Olivier Blanchard suggère donc que l'UE associe à sa réponse d'autres pays concernés comme le "Japon, le Canada, le Brésil et quiconque souhaite y participer" pour gagner en efficacité.

"Les représailles intelligentes signifient quelque chose de très différent du tarif uniforme américain: cela signifie s’attaquer, produit par produit, à ce qui fait le plus mal (politiquement ou économiquement) et qui fait le moins mal à l’UE", a-t-il détaillé.

L'UE se prépare

Concrètement, l'UE pourrait relever elle aussi ses tarifs douaniers sur les importations américaines.

Une première liste de droits de rétorsion sur des produits américains d'une valeur d'environ 21 milliards d'euros a été prévue. Suspendues depuis plusieurs semaines, ces taxes devaient entrer en vigueur mardi 15 juillet à minuit, mais leur suspension sera prolongée jusqu'au début du mois d'août.

"Les États-Unis nous ont envoyé une lettre avec des mesures qui entreraient en vigueur sauf s'il y a une solution négociée, c'est pourquoi nous prolongerons également la suspension de nos contre-mesures jusqu'au début du mois d'août", a déclaré Ursula von der Leyen ce dimanche 13 juillet.

La présidente de la Commission a toutefois indiqué que l'UE continuerait à se préparer à instaurer des contre-mesures si les négociations n'aboutissaient pas. Selon Bloomberg, l'UE a planché sur une autre liste de produits américains pouvant faire l'objet de droits de douane supplémentaires.

"Tactique de négociation"

Tout l'enjeu sera de mettre d'accord les États-membres alors que le président américain a menacé l'UE d'augmenter encore les taxes si elle venait à riposter. Pour l'heure, la France et l'Allemagne semblent plutôt être sur la même longueur d'onde.

Emmanuel Macron a appelé l'UE à mobiliser "tous les instruments à sa disposition, dont l'instrument anti-coercition si aucun accord n'est trouvé d'ici le 1er août".

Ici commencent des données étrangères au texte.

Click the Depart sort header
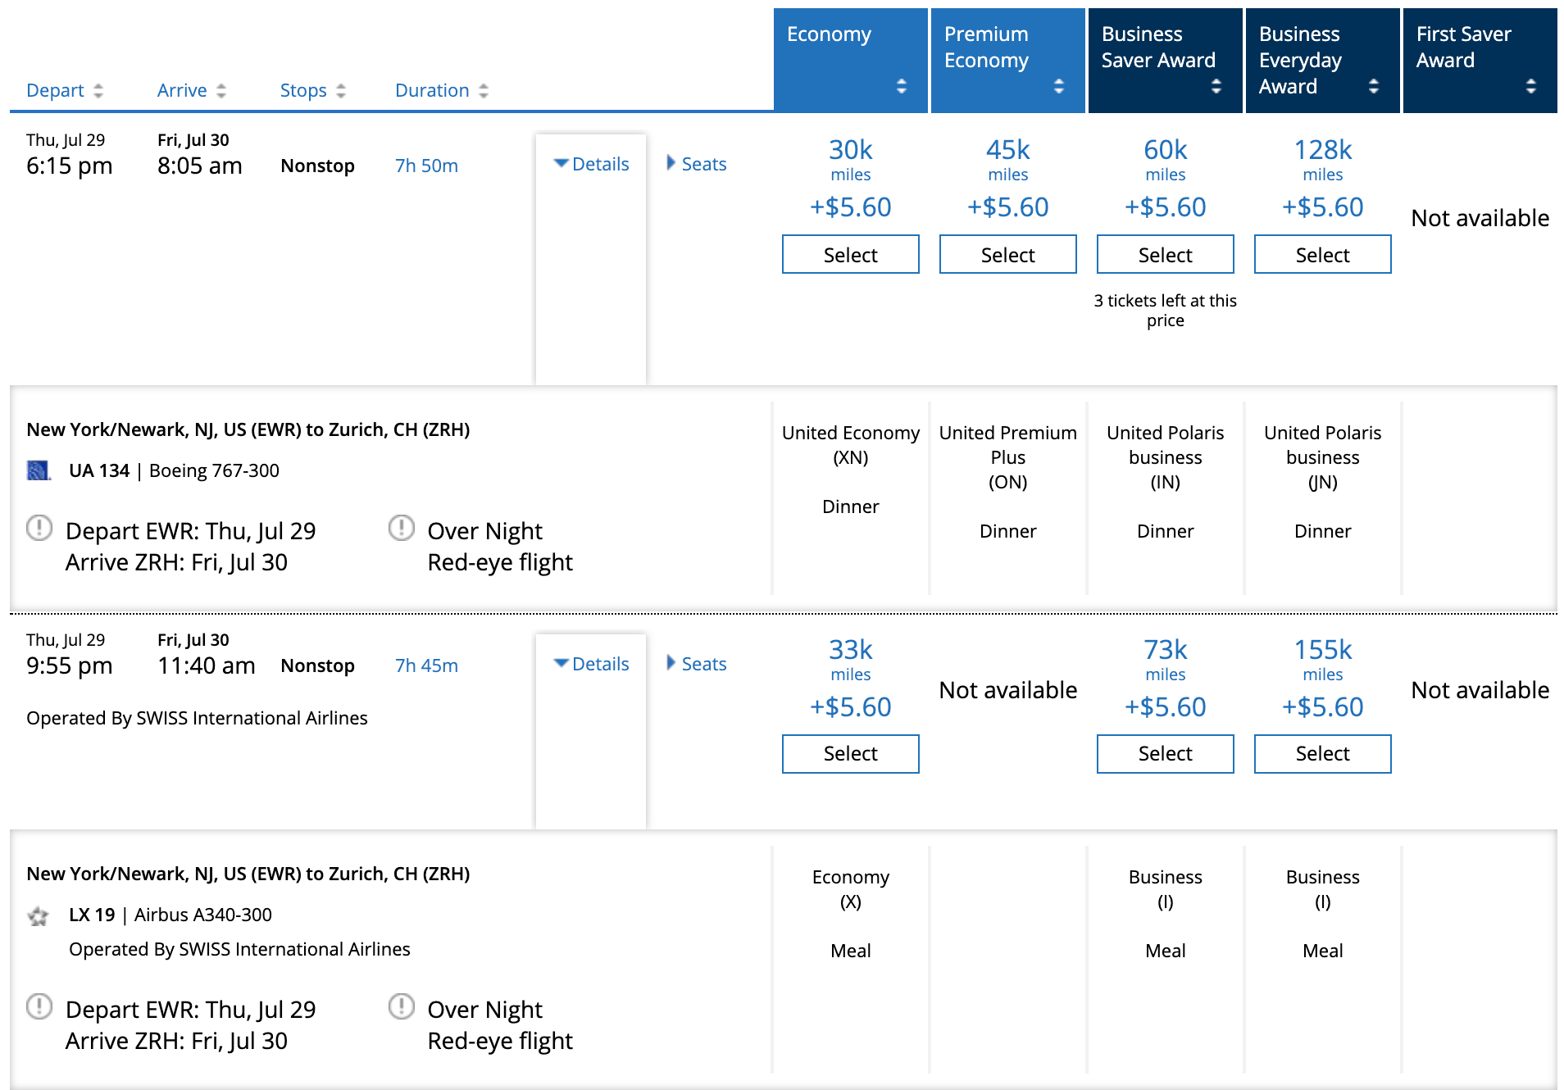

De son côté, le ministre allemand des Finances indique lui aussi que des mesures "doivent continuer à être préparées" dans l'hypothèse d'une absence d'accord. "Notre main reste tendue, mais nous n'accepterons pas n'importe quoi," a déclaré Lars Klingbeil dans le journal Sueddeutsche Zeitung.

Plusieurs responsables européens ont qualifié l'annonce du président américain de "tactique de négociation". Bruxelles et Washington tentent depuis de longues semaines de parvenir à un accord commercial pour éviter l'imposition unilatérale de barrières douanières élevées par les États-Unis.

La Commission européenne, qui négocie avec le gouvernement américain au nom de l'UE, a indiqué samedi qu'elle entendait poursuivre ces tractations.

Jusqu'ici, Bruxelles tentait d'obtenir un premier accord prévoyant un tarif douanier se situant autour de 10% et bataillait pour obtenir des allègements dans des secteurs importants comme l'aéronautique et l'automobile. Malgré le coup de semonce de Donald Trump, les discussions devraient se poursuivre d'ici le 1er août.